▶ Yapılacak İşler:
- a) Aşağıdaki değer üreten hayatlar konulu metne göre şu soruları yanıtlayın:
(i) Canlılık halini yitirme durumuna ne ad veriliyor?
(ii) Yüzyıllardır bu meseleler üzerinde kimler kafa yoruyor?
(iii) İnsandan sonra bu dünya nasıl bir dünyaya dönüşmüş bulunuyor?
- b) Kayıtların başından "ACCESSORIES Element type: text (496, 168)" ifadesini içeren satıra kadar (bu satır da dahil) uzanan kısmı, "text" yerine "label" yazarak yeniden verin; başka hiçbir şeyi değiştirmeyin.

▶ Metin Bölümü:
# # # #
Değer Üreten Hayatlar
Tabiatın, kendine özgü bir oluş süreci vardır. Bu dünyada sayısız canlı ve cansız varlık, binbir çeşit hareketlilik sergilerler. Canlı varlıklar doğduktan sonra belli bir yaşam sürdürür ve sonra canlılık hallerini yitirirler. Canlılık halini yitirme durumuna ölüm diyoruz. Cansız varlıklar için ölüm durumu söz konusu olmamakla birlikte, onlar da ebedi “oluş” süreci içinde, birbirleriyle çelişerek, birleşerek, birbirleriyle çarpışıp dağılarak, şekilden şekile girip, batıp çıkarak, canlı varlıklara eşlik ediyorlar. Hatta canlı varlıkların, hayata gelebilme ve hayatı sürdürebilme imkanını da, cansız varlıklar temin ediyorlar.
Evrendeki bu hareketliliğin; bu “oluş”un mantığı, yasaları, ilkeleri var mıdır, yok mudur, varsa nelerdir? Bilim adamları, matematikçiler, fizikçiler, biyologlar yüzyıllardır bu meseleler üzerinde kafa yoruyorlar. Bilim, evrenin sırlarını nereye kadar çözdü, hayat ve tabiat hakkındaki bilgimiz, bilemediklerimize oranla nasıl bir yüzde oluşturuyor, acaba bilimin yüzyıllar boyu aldığı yol bir arpa boyunu geçer mi, geçmez mi? Bunları tam bilemiyoruz. Yalnız bildiğimiz bir tek şey var ki, artık tabiattan sıyrılıp çıkmış bir varlık olarak insanoğlu, elini sürmediği, müdahele etmediği sürece, tabittaki her şey, olması gerektiği gibi olup bitiyor. İnsan karışmadığı, burnunu sokmadığı sürece, evrende olan biten her şey nesnel nitelik taşıyor.
İnsanoğlu yeryüzüne ayak basmadan önce, tabiat kendi halinde olması gerektiği gibi sürüp gidiyordu. Tabiatın, kendi içindeki bu nesnel varlığı, kendi kendisine yeterliydi. Ancak yeryüzünde insanın ortaya çıkması, tabiatın bu kendi halindeki akışına başka bir nitelik kazandırmıştır. Çünkü insan, artık tabiatın kendi halindeki akışına ve bizzat kendi kendisine bir takım anlamlar yüklemeye, bir takım nitelikler ve nicelikler atfetmeye başlamıştır. İnsandan sonra bu dünya, kendi halinde bir dünya değil, sürekli müdahaleye uğrayan bir dünyaya dönüşmüş bulunuyor. Elbette bu süreç, insanın tabiatla; öteki canlı ve cansız varlıklarla ve insanın, insanla süregelen ilişkisi kapsamında oluşmuştur.
# # # #
▶ Kayıtlı Bilgiler:

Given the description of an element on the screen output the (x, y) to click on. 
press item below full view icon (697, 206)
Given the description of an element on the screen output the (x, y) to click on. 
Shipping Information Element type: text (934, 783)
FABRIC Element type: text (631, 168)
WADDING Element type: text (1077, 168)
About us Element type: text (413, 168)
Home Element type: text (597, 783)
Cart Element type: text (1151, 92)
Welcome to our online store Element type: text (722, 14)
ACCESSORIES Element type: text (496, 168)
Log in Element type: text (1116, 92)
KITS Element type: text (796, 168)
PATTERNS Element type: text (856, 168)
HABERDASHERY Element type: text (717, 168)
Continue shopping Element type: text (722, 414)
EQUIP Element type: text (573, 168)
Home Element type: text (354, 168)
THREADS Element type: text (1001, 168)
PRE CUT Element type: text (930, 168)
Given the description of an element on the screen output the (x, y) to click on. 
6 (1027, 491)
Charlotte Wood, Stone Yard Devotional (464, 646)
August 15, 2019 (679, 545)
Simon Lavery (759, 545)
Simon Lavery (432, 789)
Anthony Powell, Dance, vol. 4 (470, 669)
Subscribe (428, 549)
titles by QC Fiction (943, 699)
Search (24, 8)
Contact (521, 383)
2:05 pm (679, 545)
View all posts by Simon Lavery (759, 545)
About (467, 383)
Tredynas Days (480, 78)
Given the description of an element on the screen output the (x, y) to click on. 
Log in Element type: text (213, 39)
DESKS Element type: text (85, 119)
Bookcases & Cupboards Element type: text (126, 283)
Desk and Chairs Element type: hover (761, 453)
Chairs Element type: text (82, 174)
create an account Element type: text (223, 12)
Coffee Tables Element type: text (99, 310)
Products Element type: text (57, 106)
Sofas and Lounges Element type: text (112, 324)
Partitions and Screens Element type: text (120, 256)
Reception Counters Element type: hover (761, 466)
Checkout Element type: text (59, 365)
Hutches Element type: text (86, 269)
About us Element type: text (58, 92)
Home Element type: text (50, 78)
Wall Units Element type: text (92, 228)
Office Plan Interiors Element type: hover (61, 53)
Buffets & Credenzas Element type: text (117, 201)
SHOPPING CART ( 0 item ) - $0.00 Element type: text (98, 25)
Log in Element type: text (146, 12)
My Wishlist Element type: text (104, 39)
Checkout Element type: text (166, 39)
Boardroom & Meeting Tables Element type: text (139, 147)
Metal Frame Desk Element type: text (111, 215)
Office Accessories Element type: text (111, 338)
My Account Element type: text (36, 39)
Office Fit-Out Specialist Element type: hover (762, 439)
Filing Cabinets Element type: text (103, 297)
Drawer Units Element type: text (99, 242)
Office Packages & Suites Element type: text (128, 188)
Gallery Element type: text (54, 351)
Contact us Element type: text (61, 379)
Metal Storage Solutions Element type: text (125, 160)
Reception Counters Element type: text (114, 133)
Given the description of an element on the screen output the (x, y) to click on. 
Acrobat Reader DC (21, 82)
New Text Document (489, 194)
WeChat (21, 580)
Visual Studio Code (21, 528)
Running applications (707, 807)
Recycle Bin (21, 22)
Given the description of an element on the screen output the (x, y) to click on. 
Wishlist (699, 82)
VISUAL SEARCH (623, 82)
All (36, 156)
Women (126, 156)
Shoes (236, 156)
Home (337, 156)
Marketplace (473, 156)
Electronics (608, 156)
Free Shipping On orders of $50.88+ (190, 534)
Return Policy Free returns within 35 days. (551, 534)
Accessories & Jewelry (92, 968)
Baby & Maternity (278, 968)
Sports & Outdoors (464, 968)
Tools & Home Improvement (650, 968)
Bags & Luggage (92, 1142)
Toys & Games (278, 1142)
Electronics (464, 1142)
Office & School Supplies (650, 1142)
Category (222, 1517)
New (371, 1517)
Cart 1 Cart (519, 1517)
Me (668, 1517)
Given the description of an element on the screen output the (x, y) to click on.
# # # #
▶ Görev Yanıtları:
- a)
(i) Ölüm.
(ii) Bilim adamları, matematikçiler, fizikçiler ve biyologlar.
(iii) Sürekli müdahaleye uğrayan bir dünyaya.

- b)
Given the description of an element on the screen output the (x, y) to click on. 
press item below full view icon (697, 206)
Given the description of an element on the screen output the (x, y) to click on. 
Shipping Information Element type: label (934, 783)
FABRIC Element type: label (631, 168)
WADDING Element type: label (1077, 168)
About us Element type: label (413, 168)
Home Element type: label (597, 783)
Cart Element type: label (1151, 92)
Welcome to our online store Element type: label (722, 14)
ACCESSORIES Element type: label (496, 168)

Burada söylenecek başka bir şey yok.